Forum Moderators: open

Message Too Old, No Replies

AnimateOpacity function Cross-browser transparency animation

         

bo_jehos

4:32 pm on Oct 29, 2008 (gmt 0)

10+ Year Member



Hi, I was trying to reproduce the effect which Wesley C posted 7/2007 (under similar subject line).

however, when I cut and paste the javascript function, it didn't work the way I did it. I noted that he said that I should be sure to change the ¦¦ (or) symbols, at the bottom of that post, but I don't know what that means.

Sorry, but I have only rough familiarity with this, so I'm probably missing something obvious.

Fotiman

4:50 pm on Oct 29, 2008 (gmt 0)

WebmasterWorld Senior Member 10+ Year Member Top Contributors Of The Month



Welcome to WebmasterWorld! Note, this forum replaces the pipe character (typically located above the Enter key on a keyboard by pressing Shift+\) with a character that looks similar but is not the same: ¦

So if you copy the contents of a post from this site and it contains ¦ characters, you need to replace those in with real pipe characters.

bo_jehos

1:38 am on Oct 30, 2008 (gmt 0)

10+ Year Member



Hi, and thank you for the "pipe" character info. That worked.

I still couldn't get the function to work, so here's another rudimentary question:
the original posted code reads like this:

function animateopacity(element, start, end, length, keepBlock, endScript, time)

I would just like to know what the standard syntax is for calling the function, I tried this and it didn't work: onclick="Animateopacity('main_image','','','','','','')

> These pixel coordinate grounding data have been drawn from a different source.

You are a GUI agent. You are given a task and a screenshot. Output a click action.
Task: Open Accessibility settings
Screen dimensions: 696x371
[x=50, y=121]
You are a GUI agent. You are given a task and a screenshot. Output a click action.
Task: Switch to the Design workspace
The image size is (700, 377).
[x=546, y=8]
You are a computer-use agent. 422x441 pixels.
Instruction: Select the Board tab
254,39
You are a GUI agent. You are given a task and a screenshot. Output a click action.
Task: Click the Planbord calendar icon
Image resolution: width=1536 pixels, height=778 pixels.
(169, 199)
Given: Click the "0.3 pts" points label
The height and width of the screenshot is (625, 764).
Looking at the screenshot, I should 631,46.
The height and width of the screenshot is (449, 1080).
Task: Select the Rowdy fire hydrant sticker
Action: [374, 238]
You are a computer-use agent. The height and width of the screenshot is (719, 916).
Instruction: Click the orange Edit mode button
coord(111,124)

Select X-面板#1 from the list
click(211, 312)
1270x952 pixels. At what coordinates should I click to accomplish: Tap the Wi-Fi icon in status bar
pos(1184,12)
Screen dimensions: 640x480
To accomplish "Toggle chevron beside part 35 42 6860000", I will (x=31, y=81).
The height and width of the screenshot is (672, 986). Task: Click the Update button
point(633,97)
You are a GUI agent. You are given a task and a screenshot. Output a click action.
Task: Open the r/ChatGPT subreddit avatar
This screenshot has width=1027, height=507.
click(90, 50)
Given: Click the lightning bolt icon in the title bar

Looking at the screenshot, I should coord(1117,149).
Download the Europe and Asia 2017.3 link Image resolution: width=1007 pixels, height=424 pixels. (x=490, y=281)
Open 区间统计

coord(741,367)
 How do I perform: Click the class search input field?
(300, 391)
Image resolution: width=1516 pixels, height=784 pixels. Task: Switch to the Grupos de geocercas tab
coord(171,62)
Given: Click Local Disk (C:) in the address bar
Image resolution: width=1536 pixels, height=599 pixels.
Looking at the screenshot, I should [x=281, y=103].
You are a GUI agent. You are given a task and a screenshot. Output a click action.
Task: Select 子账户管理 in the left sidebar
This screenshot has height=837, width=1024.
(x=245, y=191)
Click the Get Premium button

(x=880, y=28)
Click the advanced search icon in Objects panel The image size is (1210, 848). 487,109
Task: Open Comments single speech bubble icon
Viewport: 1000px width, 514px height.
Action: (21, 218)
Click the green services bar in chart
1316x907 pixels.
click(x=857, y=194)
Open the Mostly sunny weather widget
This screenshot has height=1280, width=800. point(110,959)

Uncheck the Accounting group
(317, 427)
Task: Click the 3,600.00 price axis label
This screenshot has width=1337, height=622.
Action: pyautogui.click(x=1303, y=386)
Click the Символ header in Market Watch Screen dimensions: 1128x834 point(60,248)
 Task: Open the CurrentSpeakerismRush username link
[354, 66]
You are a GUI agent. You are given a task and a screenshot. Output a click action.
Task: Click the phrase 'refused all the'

The original posting said to leave the last value (time) as is.

Fotiman

1:34 pm on Oct 30, 2008 (gmt 0)

WebmasterWorld Senior Member 10+ Year Member Top Contributors Of The Month



JavaScript is a case sensitive language. If the function definition is this:

function animateopacity(...)

Then you must call it with a lowercase 'a'. I haven't looked at the original function, but trying to call it with an uppercase 'A' would certainly cause nothing to happen if it was defined with a lowercase 'a'.